Türkei verweigert LGBTQ-Kreuzfahrtschiff Anlegeerlaubnis: Ein Zeichen der Repression
Heute ist der 4.07.2026. In einem überraschenden Schritt hat die Türkei dem LGBTQ-Kreuzfahrtschiff „Scarlet Lady“ das Anlegen in den Städten Aydin und Istanbul untersagt. Das Gouverneursamt der Provinz Aydın gab diese Entscheidung in einer Mitteilung auf der Plattform X bekannt. Die Begründung? Die „moralischen Werte“ des Landes, die in diesem Fall offenbar strenger gewahrt werden müssen als die Wünsche von internationalen Reisenden.

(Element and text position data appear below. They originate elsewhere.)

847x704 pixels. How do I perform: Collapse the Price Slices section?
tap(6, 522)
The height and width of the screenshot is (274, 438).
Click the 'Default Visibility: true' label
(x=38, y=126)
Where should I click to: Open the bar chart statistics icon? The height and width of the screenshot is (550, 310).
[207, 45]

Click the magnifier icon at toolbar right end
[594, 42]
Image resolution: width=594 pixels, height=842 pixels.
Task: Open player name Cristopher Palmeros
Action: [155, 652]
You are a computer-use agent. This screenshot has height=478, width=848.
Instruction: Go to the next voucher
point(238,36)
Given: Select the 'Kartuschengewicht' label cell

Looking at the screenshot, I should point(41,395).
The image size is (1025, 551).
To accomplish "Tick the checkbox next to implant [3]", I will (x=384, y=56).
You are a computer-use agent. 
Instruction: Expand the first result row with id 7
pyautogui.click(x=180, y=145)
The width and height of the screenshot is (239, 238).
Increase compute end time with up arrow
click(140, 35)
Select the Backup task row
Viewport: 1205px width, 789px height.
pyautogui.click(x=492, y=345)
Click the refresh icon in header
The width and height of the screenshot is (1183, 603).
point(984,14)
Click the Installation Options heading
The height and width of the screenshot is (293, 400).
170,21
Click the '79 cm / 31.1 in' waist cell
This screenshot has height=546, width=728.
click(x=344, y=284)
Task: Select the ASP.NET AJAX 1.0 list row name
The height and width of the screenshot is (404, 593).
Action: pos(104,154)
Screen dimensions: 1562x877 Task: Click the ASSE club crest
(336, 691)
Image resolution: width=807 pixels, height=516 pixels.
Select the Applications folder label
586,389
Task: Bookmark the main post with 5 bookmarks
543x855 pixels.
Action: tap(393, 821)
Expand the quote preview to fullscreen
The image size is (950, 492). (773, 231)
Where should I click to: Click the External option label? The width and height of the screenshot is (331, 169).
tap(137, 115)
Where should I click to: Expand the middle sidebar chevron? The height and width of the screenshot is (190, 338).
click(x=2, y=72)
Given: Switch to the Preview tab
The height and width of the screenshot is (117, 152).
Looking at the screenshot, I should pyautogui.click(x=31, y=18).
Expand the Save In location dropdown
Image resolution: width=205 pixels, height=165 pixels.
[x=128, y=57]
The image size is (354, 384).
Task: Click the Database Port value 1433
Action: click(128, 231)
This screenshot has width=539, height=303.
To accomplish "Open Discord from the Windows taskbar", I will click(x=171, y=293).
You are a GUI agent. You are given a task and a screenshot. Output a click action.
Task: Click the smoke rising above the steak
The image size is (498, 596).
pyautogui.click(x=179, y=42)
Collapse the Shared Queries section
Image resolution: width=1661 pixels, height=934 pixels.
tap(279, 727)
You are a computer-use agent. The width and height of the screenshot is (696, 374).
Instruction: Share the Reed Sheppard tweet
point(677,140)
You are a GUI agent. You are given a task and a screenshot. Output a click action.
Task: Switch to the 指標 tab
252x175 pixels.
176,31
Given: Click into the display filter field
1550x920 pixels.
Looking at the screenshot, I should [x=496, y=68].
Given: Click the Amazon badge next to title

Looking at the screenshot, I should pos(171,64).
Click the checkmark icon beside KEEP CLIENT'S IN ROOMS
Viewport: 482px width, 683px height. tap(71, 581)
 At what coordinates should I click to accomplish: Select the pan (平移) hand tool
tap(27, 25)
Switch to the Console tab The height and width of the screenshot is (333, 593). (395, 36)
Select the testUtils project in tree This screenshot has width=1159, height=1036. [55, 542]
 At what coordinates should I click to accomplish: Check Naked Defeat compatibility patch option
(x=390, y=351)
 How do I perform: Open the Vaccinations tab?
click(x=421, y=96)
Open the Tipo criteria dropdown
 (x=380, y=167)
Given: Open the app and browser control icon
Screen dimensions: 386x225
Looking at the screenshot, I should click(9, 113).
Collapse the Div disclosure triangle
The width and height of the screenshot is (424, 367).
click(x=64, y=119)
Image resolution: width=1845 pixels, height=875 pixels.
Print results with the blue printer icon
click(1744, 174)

Das Schiff, das von Gruppen gechartert wurde, die nicht mit den gesellschaftlichen Werten der Türkei in Einklang stehen, war für den 7. Juli geplant. Aber wie es scheint, gibt es hier keinen Platz für Diversität – vor allem nicht in einem Land, dessen Regierung unter Präsident Erdogan die anti-LGBTQ-Rhetorik über die Jahre verschärft hat. Interessanterweise ist die Türkei zwar eine säkulare Nation, die LGBTQ-Rechte jedoch sind alles andere als gesichert. Veranstaltungen wie Pride-Week, die seit 2015 fast jährlich verboten oder aufgelöst werden, zeigen, wie angespannt die Lage ist.
Eine Reise ins Ungewisse
Der US-Reiseveranstalter Atlantis Events, der das Kreuzfahrtschiff betreibt, bestätigte das Anlegen-Verbot und musste prompt die Route des Schiffs ändern. Anstatt in die Türkei zu fahren, wird die Scarlet Lady nun Kairo sowie die griechische Insel Kreta ansteuern. Komischerweise war der Widerstand gegen den Besuch nicht zu übersehen; regierungsnahe Medien und konservative Stimmen hatten im Vorfeld mobil gemacht, um den Aufenthalt zu verhindern. Nach der Absage gab es sogar ein gewisses Lob in den Medien für die Entscheidung, was die Diversität der Meinungen in der Türkei verdeutlicht.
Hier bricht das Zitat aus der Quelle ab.